Source passage:
::::::
From the moment we enter the world, we owe so much to our mothers. In addition to our lives, our mothers bequeath to us millions of other tiny life forms during birth.
Babies that are born vaginally are covered in microbes that live in their mother’s birth canals. These organisms are our starter-kit to developing our microbiome, the community of bacteria, fungi, and other microscopic entities that live all over us. Our microbiomes are thought to be responsible for breaking down certain foods, developing our immune systems, and even regulating our weight.
When a baby is born via C-section, she receives more skin microbes, but not those from her mother’s vagina. Researchers have found links between C-sections and babies (paywall) who have have allergies, asthma, and other immune diseases, probably due to their lack of certain microbial communities other babies receive from the birth canal.
Researchers from New York University and the Icahn School of Medicine have found a way to give babies born via C-section a dose of their mom’s birth canal microbes. They published (paywall) their work in Nature Medicine.
::::::
Available data:
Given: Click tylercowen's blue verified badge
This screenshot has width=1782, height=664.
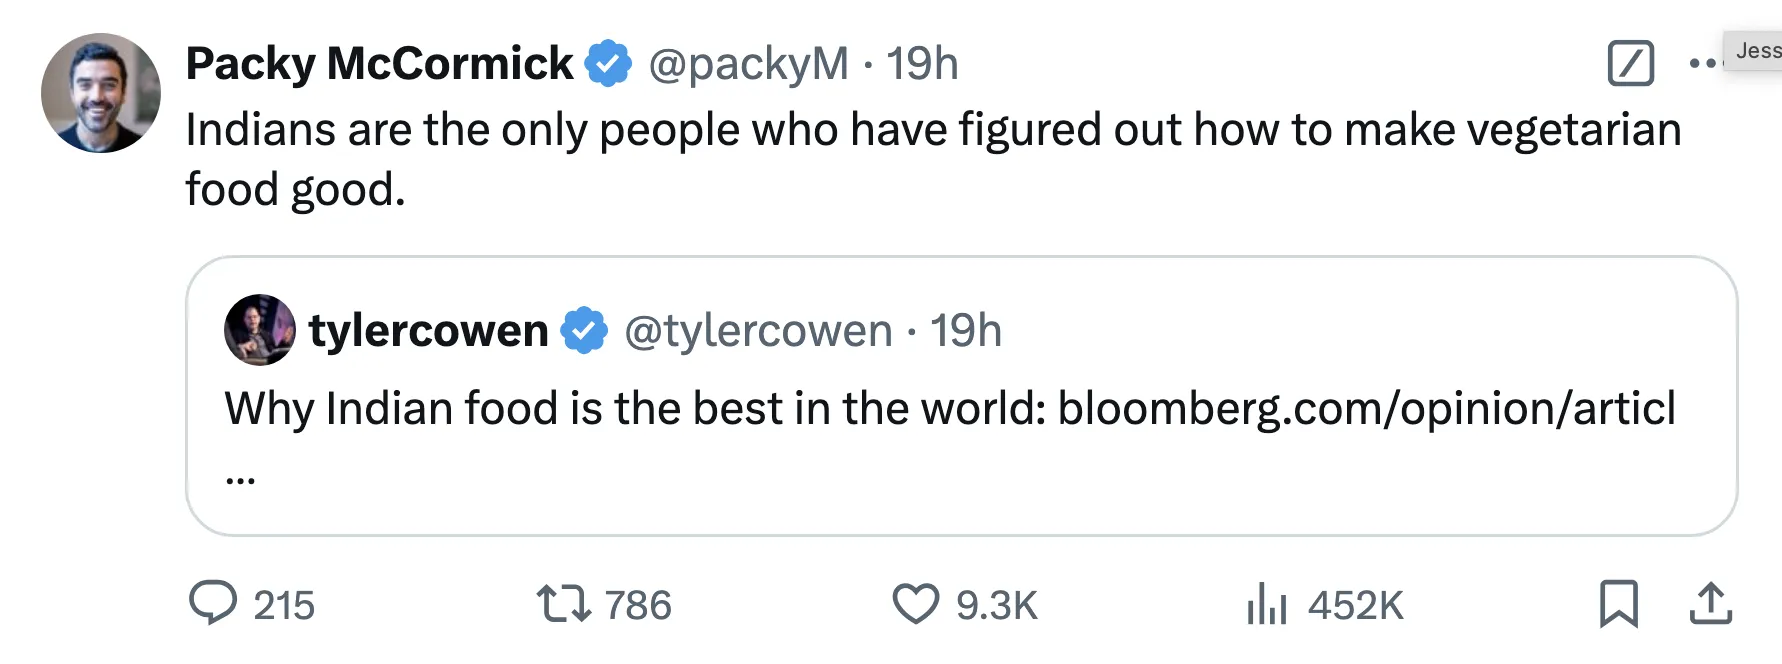Looking at the screenshot, I should coord(585,330).
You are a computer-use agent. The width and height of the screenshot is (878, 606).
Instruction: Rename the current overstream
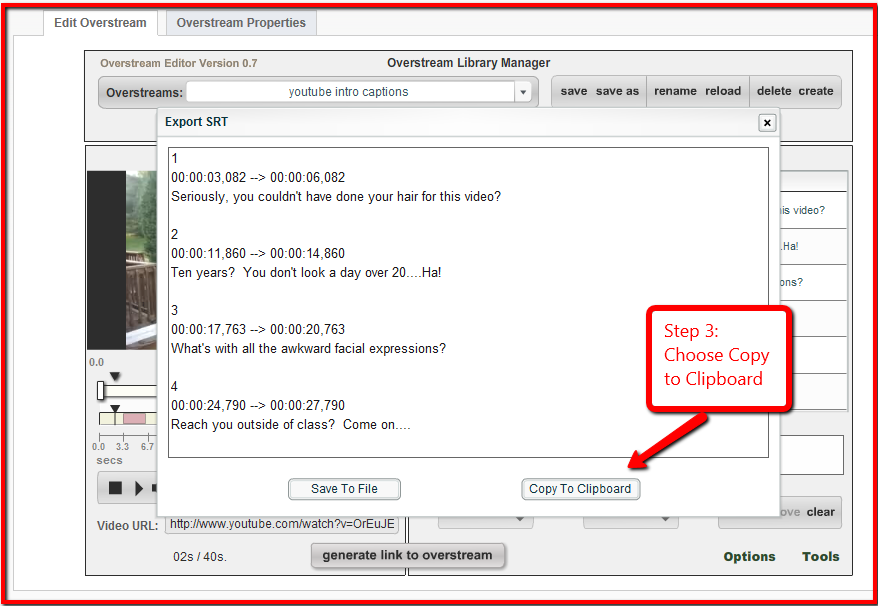pos(675,90)
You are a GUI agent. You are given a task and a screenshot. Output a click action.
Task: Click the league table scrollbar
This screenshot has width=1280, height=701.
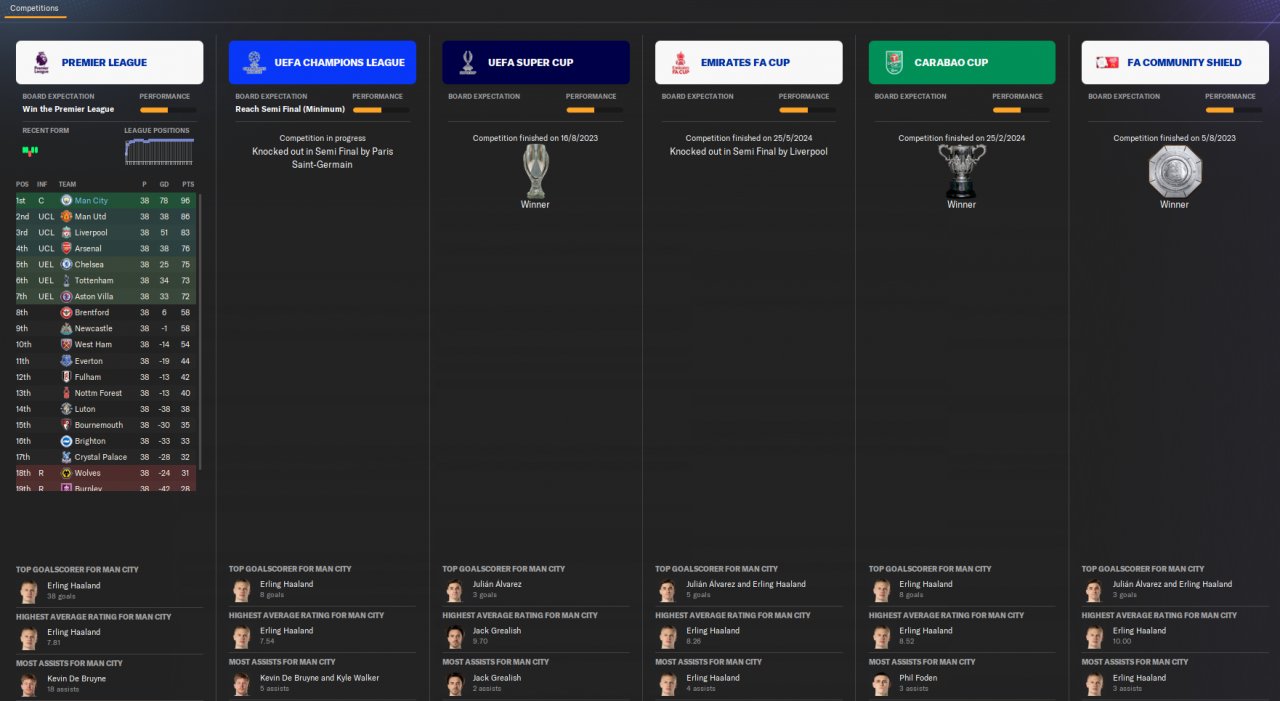tap(200, 331)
::::::
Work order A: According to the passage on birth microbes, which journal published the researchers' work?
Work order B: What does the passage on birth microbes say our microbiomes are thought to be responsible for? List every one.
Work order C: Write out the passage on birth microbes from "Babies that are" to "regulating our weight.".

Answer space A: Nature Medicine

Answer space B:
- Breaking down certain foods
- Developing our immune systems
- Regulating our weight

Answer space C:
Babies that are born vaginally are covered in microbes that live in their mother’s birth canals. These organisms are our starter-kit to developing our microbiome, the community of bacteria, fungi, and other microscopic entities that live all over us. Our microbiomes are thought to be responsible for breaking down certain foods, developing our immune systems, and even regulating our weight.